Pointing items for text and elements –
####################
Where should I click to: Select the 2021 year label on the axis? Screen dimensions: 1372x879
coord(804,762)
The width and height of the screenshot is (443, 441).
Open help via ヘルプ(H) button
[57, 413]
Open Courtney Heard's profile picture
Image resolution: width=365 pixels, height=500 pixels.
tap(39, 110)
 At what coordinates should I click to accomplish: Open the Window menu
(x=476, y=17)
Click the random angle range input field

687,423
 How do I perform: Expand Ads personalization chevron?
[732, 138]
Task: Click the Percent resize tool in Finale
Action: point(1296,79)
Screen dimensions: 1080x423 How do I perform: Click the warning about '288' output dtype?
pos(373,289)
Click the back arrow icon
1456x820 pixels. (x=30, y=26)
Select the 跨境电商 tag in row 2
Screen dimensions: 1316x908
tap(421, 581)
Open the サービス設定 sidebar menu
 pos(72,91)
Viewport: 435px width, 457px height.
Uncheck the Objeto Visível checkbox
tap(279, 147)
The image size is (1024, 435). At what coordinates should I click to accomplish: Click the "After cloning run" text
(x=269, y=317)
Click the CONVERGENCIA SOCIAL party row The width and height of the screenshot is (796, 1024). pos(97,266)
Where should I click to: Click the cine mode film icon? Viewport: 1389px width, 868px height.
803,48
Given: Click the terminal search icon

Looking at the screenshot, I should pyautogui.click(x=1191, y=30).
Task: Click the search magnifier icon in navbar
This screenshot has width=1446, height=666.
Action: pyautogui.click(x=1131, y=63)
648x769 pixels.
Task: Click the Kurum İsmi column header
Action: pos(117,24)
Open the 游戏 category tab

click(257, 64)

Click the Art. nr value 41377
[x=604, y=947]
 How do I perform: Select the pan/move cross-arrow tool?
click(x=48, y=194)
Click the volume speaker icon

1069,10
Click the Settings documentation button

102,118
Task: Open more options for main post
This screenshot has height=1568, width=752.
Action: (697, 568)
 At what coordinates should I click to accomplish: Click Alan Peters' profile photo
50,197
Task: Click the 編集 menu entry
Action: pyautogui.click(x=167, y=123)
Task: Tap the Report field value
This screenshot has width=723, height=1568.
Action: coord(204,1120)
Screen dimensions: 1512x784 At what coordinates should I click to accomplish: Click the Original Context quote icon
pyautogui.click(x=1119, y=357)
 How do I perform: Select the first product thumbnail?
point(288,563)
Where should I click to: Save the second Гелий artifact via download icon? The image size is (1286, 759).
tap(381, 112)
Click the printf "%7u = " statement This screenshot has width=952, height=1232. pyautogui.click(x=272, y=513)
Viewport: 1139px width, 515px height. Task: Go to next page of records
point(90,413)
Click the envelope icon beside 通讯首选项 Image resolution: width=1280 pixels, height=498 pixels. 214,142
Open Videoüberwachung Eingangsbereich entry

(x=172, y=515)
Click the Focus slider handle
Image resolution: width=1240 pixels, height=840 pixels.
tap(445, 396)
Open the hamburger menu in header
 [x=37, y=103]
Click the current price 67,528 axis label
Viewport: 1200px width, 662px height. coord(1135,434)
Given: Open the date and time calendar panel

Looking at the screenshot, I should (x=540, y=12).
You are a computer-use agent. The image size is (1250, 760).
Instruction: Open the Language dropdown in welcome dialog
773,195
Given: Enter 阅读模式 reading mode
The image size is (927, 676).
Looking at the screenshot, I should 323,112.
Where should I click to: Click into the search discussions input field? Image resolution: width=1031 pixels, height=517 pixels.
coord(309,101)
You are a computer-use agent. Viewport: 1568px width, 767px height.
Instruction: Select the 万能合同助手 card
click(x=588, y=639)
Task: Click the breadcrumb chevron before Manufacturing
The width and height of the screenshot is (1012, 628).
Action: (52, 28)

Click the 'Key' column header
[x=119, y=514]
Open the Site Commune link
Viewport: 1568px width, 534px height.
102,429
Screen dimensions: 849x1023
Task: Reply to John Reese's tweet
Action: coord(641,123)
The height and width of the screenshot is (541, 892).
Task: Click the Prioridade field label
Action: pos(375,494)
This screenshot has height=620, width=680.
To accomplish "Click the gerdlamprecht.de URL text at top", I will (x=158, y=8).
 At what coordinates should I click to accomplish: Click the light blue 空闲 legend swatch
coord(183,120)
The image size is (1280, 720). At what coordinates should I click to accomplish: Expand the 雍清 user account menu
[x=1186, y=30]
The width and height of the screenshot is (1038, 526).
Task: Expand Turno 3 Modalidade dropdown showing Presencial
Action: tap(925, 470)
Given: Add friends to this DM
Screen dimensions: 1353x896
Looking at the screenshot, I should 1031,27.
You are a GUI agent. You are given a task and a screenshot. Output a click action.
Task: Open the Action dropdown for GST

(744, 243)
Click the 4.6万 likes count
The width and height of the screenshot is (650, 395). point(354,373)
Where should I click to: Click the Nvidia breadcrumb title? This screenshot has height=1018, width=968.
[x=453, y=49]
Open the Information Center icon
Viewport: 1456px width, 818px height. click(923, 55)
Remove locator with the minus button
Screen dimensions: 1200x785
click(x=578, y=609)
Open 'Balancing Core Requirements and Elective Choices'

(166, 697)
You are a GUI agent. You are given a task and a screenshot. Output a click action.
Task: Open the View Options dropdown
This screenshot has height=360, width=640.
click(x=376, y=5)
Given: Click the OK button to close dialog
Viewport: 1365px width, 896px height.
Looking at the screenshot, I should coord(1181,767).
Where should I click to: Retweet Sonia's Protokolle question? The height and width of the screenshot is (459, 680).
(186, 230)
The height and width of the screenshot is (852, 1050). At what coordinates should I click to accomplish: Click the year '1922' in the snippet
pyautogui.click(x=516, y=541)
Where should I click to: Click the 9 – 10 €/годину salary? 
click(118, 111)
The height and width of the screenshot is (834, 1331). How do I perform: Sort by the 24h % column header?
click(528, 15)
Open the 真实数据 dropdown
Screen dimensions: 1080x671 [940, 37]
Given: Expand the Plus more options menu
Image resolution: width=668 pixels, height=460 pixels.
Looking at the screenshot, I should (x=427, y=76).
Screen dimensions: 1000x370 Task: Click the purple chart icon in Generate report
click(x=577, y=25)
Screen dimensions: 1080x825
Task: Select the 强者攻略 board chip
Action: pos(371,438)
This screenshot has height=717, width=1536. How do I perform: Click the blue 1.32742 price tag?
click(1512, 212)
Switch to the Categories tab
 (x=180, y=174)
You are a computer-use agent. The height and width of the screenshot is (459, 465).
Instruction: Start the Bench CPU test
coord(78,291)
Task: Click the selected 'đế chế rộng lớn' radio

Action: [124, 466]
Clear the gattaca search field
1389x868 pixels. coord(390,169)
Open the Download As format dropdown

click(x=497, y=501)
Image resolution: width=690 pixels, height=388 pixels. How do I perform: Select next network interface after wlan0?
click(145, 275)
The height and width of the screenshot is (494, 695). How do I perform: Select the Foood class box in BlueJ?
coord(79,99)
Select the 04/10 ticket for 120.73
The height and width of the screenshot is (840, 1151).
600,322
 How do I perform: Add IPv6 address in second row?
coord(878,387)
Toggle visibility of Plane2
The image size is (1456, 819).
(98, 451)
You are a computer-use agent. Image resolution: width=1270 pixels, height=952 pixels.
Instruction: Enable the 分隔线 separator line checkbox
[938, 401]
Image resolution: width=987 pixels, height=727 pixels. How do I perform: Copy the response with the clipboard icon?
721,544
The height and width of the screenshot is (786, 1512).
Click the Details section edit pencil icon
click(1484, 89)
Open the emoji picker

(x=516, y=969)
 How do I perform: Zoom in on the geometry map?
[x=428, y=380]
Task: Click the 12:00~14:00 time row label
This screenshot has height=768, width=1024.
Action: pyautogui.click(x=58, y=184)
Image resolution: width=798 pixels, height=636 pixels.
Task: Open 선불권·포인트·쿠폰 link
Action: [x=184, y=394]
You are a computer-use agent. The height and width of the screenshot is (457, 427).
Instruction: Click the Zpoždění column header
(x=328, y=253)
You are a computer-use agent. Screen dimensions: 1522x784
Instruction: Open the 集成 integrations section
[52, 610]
####################
YOUR INSTRUCTIONS –
Update the stretch from the line containing "You are a computer-use agent. The image" through the line containing "Looking at the screenshot, I should 323,112." by changing "dropdown" to "menu" and keeping everything else the same. Give only those lines.

SOLUTION FOR THIS PROBLEM –
You are a computer-use agent. The image size is (1250, 760).
Instruction: Open the Language menu in welcome dialog
773,195
Given: Enter 阅读模式 reading mode
The image size is (927, 676).
Looking at the screenshot, I should 323,112.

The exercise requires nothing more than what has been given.